Practical vaccinologists define herd immunity as the fraction of people immune in the community – a simple way to measure the immunity profile of a community. We might as well call it ‘community immunity’.
In order to control diseases through vaccination, high coverage is required. The extreme form of control is to achieve zero transmission, elimination in countries or eradication globally. We can achieve the tipping point of interruption of transmission if a certain level of coverage is achieved. This is called the herd immunity threshold. Knowing the transmission efficiency of a virus, measured by the basic reproduction number Ro, epidemiologists have created a mathematical formula to derive the herd immunity threshold necessary to eliminate transmission.
The error theoretical epidemiologists made was to assume that the same formula could calculate the herd immunity threshold in terms of what fraction ought to be immune (due to infection) to reach the tipping point. However, again, there is no precedent of any contagious disease having reached zero transmission with herd immunity.
To put it simply, the formula implies a herd immunity threshold of 60% if the Ro value is 2.5 – but this applies specifically to immunity induced by a vaccine, and not by the coronavirus itself. Most experts assumed that the herd immunity level of 60% would be required for the epidemic to turn endemic, with low and relatively stable numbers perpetually present. This is just like the H1N1 virus has been causing seasonal influenza outbreaks after the 2009 pandemic. If 60% spells the end of the epidemic, the peak ought to be at the halfway mark, namely at 30% of the population infected, in a bell-shaped curve.
The numbers for India
Data from the Union health ministry indicates that India’s case load peaked around the middle of September; the number of new daily cases has consistently declined from September 19 until today. However, the 30% herd immunity assumption, based on results from the Indian Council of Medical Research’s (ICMR’s) first seroprevalence survey, was probably wrong. What was the observed herd immunity? According to the second seroprevalence survey, also conducted by the ICMR, the total number of infected adults in India was about 150 million.

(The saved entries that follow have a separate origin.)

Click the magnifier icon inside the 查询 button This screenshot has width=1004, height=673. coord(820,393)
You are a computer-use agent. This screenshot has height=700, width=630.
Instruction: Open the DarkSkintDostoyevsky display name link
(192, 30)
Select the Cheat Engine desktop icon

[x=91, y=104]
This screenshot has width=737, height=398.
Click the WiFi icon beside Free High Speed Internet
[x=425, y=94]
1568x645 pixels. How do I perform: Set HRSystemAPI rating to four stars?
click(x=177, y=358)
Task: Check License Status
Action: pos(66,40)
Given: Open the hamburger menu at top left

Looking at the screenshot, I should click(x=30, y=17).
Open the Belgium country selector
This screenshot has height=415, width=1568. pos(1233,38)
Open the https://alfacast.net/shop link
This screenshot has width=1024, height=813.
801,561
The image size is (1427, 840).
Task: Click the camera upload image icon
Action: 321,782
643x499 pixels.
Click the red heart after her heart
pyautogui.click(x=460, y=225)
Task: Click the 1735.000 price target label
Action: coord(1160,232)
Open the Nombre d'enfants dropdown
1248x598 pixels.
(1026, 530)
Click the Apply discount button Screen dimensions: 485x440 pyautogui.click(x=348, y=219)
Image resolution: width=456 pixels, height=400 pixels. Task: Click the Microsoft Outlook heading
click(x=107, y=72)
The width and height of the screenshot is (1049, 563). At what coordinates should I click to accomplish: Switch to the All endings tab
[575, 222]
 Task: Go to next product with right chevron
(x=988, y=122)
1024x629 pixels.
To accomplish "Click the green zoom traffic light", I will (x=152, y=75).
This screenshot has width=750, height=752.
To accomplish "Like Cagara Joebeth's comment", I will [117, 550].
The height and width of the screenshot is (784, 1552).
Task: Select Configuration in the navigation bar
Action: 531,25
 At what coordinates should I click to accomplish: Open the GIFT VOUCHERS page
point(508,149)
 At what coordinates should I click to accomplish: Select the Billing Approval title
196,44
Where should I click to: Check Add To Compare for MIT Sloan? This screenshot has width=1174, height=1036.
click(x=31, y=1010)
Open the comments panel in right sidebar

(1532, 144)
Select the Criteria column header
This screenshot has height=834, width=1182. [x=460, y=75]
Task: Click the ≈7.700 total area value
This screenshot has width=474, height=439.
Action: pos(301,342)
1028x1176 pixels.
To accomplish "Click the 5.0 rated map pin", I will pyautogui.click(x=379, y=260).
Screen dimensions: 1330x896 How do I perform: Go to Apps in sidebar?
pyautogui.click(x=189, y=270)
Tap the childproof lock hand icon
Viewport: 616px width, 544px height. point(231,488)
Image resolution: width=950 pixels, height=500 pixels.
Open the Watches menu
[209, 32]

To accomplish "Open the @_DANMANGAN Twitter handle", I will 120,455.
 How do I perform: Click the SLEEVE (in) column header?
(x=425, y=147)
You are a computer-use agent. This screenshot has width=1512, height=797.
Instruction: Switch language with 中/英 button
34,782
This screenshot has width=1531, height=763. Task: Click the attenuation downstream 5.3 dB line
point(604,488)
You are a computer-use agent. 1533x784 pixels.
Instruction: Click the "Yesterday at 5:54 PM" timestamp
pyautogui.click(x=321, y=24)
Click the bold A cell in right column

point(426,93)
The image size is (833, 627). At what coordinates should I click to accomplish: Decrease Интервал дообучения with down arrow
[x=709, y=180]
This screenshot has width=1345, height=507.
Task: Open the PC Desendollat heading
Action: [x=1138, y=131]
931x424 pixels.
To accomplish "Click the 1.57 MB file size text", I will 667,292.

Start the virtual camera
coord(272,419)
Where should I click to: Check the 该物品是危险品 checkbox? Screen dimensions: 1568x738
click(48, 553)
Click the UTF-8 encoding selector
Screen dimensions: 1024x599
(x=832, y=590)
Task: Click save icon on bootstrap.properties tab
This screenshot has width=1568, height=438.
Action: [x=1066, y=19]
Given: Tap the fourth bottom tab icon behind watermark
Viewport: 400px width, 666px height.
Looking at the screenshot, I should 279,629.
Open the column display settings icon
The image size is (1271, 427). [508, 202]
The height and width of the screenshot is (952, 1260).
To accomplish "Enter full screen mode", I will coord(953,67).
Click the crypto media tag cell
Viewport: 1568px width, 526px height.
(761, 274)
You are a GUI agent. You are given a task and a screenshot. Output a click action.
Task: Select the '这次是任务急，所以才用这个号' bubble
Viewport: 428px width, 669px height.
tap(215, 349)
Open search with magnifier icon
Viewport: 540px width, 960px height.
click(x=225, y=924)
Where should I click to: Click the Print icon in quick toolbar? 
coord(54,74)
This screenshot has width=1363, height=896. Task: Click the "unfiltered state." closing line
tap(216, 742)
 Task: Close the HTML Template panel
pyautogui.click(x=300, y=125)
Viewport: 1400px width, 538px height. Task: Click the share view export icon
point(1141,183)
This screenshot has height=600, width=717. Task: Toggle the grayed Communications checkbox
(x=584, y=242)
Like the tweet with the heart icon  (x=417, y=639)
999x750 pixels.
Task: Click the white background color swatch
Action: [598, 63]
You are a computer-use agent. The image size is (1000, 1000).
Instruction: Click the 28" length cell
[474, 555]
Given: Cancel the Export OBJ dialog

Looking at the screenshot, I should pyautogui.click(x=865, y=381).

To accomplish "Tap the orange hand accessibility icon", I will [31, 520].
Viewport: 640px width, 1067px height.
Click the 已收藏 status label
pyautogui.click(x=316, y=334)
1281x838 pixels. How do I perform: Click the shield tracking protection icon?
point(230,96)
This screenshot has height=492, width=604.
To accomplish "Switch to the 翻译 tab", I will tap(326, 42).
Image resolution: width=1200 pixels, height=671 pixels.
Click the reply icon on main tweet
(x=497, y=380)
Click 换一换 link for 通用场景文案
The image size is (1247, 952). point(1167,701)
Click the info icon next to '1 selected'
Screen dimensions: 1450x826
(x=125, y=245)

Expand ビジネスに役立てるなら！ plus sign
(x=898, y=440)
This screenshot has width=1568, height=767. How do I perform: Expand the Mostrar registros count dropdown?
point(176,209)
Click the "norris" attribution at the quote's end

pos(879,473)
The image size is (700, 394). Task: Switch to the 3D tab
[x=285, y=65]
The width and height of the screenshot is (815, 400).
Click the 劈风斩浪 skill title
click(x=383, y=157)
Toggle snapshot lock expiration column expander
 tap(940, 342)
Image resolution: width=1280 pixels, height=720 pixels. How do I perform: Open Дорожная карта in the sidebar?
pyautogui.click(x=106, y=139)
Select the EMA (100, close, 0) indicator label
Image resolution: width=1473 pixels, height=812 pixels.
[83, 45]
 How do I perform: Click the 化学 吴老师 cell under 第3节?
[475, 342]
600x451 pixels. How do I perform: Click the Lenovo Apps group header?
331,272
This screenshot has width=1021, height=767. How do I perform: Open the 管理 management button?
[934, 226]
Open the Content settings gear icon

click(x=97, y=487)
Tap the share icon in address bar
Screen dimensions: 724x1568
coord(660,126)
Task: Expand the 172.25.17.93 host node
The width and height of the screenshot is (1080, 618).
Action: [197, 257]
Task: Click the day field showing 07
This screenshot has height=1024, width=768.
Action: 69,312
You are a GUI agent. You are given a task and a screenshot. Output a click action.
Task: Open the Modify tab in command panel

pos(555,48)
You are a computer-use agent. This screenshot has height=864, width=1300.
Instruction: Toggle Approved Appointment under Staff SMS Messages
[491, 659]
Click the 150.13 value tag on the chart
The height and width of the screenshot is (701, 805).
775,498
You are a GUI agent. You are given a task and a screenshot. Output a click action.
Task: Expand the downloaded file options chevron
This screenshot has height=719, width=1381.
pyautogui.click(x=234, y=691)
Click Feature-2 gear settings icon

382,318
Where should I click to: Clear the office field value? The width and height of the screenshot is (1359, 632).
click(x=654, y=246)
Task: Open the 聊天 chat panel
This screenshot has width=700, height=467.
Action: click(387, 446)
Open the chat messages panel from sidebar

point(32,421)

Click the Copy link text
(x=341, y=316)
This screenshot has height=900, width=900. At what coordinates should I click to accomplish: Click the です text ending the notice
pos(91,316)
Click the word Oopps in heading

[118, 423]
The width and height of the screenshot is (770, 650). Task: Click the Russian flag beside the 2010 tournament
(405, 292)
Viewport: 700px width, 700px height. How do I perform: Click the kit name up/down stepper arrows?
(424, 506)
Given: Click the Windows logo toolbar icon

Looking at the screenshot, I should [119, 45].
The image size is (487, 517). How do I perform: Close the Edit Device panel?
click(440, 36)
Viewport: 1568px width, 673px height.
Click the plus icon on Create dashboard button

Approximating India’s adult population to be 1,000 million, a herd immunity level of 15% coincided with the peak.
This is not good news: the rest of India’s population remains at risk of contracting the infection, and we cannot let our guard down just because we have crossed a peak. However, it would appear the speed of transmission has come down, with effective reproduction number R below 1 (by definition). And when R stands at 1, with a relatively low number of daily cases, we will know that the epidemic has entered the endemic transmission phase. This is likely to happen early next year.
Finally, what should we aim to achieve by using a COVID-19 vaccine when one becomes available? The likelihood of a vaccine becoming available to help us to cut short the epidemic is very low. But we should aim to eliminate the infection altogether, especially as 60% herd immunity will suffice. India should lead the world towards the global eradication of COVID-19. The chairperson of the executive board of the WHO is our health minister. The WHO’s chief scientist is a former director-general of the ICMR. Indian vaccine manufacturers are well-known for scaling up the supplies of good-quality vaccines. We must seize the day – carpe diem.
T. Jacob John, FNA, is a former president of the Indian Academy of Paediatrics.